Nell’anno del cinquantenario toscaniniano proporre – e proprio nella sua Parma – una Turandot può assumere valore simbolico: in nessun’altra opera quel rapporto di strenua fedeltà al Verbo dell’autore che caratterizzava, almeno nelle intenzioni, ogni esecuzione di Toscanini si concretò in una scelta così radicale. La “principessa di gelo” vide la luce postuma e non completata, e il rigore volle che alla “prima”, da lui diretta, l’opera si fermasse nel punto in cui Puccini aveva cessato di comporla; ovvero – un tempo era cosa nota anche ai bambini – con la morte di Liù.

Marco Berti e Andrea Gruber
Marco Berti e Andrea Gruber

L’episodio ha definitivamente sancito il sapore di “incompiuta” che aleggia su Turandot, non rendendo giustizia all’onesto lavoro di completamento di Franco Alfano; suggerendo anzi, a partire dallo stesso Toscanini, una prassi esecutiva dove il conclusivo duetto alfaniano veniva ampiamente sforbiciato e autorizzando altri, in epoca recente, a ricomporre quanto, sul finire dell’opera, Puccini non fece in tempo a musicare.
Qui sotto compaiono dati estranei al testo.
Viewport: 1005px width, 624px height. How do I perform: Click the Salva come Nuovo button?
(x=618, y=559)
Alla resa dei conti, ciò non ha aggiunto nulla d’illuminante a una reinterpretazione del finale: la cui “vera” soluzione – quasi fosse un quarto enigma da aggiungersi ai tre di Turandot – Puccini se la portò nella tomba, ammesso e non concesso (le ultime lettere sembrerebbero dire il contrario) che su quest’epilogo almeno lui avesse le idee chiare.
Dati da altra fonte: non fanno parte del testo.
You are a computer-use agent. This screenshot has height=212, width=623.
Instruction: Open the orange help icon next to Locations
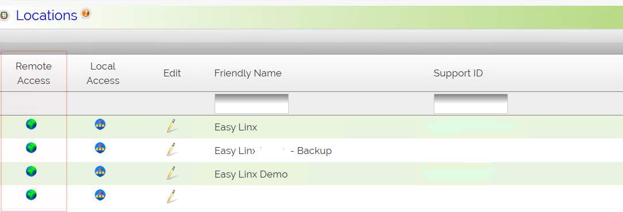86,13
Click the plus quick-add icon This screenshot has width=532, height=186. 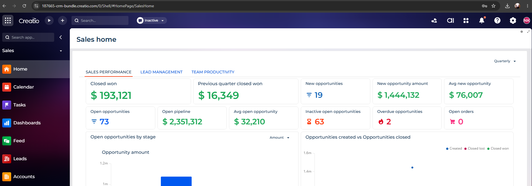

Un momento dello spettacolo
Ping, Pong e Pang

Nello spettacolo del Teatro Regio, proveniente dal Covent Garden, si è creduto alla forza dell’opera fino in fondo: il direttore Donato Renzetti ha proposto il “finale Alfano” in versione integrale, compreso il monologo della protagonista (Dal primo pianto) incastonato del duetto, che non passerà alla storia della musica ma molto chiarisce sul piano drammaturgico. D’altro canto la regia di Andrei Serban, attraverso un geniale colpo di teatro, sottolinea come con Liù forse non morirà l’intera opera, come simbolicamente pretendeva Toscanini alla “prima”, ma certo muore Puccini: sul definitivo calar del sipario, mentre i due protagonisti e il coro celebrano l’apoteosi dell’amore, passa il carro funebre su cui giace il corpo della piccola schiava, scortato al ralenti da Timur, Ping, Pang e Pong. Come a dire che per ogni felicità che nasce corrisponde la fine di qualch’altra cosa; ma pure a sottolineare come oltre la morte dell’autore inizi il grande buco nero: l’opera italiana continuerà a produrre lavori e – occasionalmente – capolavori, ma il melodramma, inteso come stagione di creatività continua, è ormai un’esperienza conclusa.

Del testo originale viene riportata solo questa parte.